I’m alone downstairs in the quiet relative darkness of our home, thinking about May 27, 2016. Today. Versus May 27, 2009, the day I was told that yes, the lumps in my breast were cancer.
It’s a beautiful night tonight. There’s a slight breeze, with silhouettes of swaying trees barely visible against the dark sky. The oppressive heat of earlier has dissipated; the air conditioning units are also quiet, gone to sleep for the night, too. Fergus lies across the room on his bed, vigilant, watching me type, likely wondering why I’m not already in bed. It’s because I’m thinking. Trying to remember what this night is like compared to the same one seven years ago.
The comparison lies in the weather. It was a beautiful night that night, too. I was at a friend’s house for the evening with a large group playing a mindless game called “Bunko.” My head wasn’t in it, so thank goodness the focus was on the social; but then again, my head wasn’t in that either. I was waiting for news I already knew wasn’t going to be good. Not that I was being negative. I wasn’t. I just knew. Knew from the two weeks of concerned physicians, intense ultrasonographers, hurried tests, and general quiet. Everyone and everything had become suddenly quiet.
So that part is the same, too. The quiet. But back to the weather, the hush. The night air when I stepped outside Laura’s house and onto the porch when the surgeon’s late-night phone call finally came. The breeze as I sat on her front steps, trying to absorb every word he was saying but not knowing what anything he said meant. I didn't know the words. I didn't know the future. The trees swayed as he spoke.
The contrast of seven years' time lies inside. I gladly celebrate going to bed in gracious peace this evening. Seven years ago, I am quite sure I didn’t sleep on May 27 nor many of the nights that followed for quite some time. Tonight, my family rests around me, and I am grateful for their comfort and the ease in which they breathe softly, soundly.
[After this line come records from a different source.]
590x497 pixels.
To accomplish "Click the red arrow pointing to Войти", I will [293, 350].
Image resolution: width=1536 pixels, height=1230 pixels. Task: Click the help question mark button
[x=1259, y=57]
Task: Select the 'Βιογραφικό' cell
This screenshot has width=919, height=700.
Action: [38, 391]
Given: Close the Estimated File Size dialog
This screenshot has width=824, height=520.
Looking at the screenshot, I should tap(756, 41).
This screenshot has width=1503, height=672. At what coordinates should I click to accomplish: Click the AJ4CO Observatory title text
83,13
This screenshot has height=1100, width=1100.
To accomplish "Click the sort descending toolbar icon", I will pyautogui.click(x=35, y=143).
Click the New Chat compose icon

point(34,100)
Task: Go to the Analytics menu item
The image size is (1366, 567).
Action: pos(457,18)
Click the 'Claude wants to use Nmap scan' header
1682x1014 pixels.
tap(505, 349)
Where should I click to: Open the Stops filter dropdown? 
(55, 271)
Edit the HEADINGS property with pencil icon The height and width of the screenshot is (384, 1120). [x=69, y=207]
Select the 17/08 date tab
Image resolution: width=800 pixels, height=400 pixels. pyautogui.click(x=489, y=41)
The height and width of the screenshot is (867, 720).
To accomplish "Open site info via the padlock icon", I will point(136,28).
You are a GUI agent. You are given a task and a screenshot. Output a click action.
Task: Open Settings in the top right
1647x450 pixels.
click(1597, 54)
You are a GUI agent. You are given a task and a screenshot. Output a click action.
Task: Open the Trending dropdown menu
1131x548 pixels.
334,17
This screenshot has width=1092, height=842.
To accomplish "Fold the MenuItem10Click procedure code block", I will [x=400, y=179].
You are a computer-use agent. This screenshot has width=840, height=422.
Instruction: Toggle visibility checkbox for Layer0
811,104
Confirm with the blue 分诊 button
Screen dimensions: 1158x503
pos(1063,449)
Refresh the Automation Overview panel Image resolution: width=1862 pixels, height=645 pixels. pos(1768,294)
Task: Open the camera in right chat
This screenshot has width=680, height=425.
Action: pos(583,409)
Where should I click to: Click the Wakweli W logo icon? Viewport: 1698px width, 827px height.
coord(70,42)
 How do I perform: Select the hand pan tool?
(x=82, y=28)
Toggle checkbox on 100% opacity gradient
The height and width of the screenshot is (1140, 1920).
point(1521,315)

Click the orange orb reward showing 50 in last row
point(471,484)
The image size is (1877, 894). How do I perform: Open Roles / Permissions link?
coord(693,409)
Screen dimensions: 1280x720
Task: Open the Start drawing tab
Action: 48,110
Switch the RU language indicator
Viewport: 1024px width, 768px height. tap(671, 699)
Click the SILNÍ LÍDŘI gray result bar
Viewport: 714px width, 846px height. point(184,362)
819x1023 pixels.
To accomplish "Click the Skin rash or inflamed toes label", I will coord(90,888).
Sunflowers brought by my best friend, Katherine, bloom in water to my right, open to the night and still bright as the dark clock ticks somewhere behind them. Seven years of memories I didn’t know I would get to make, share, and discover will dance in my head as I crawl under the covers and repeatedly give thanks for time, precious time.
Fear is a whisper tonight instead of a scream, and I’m thankful for that, too.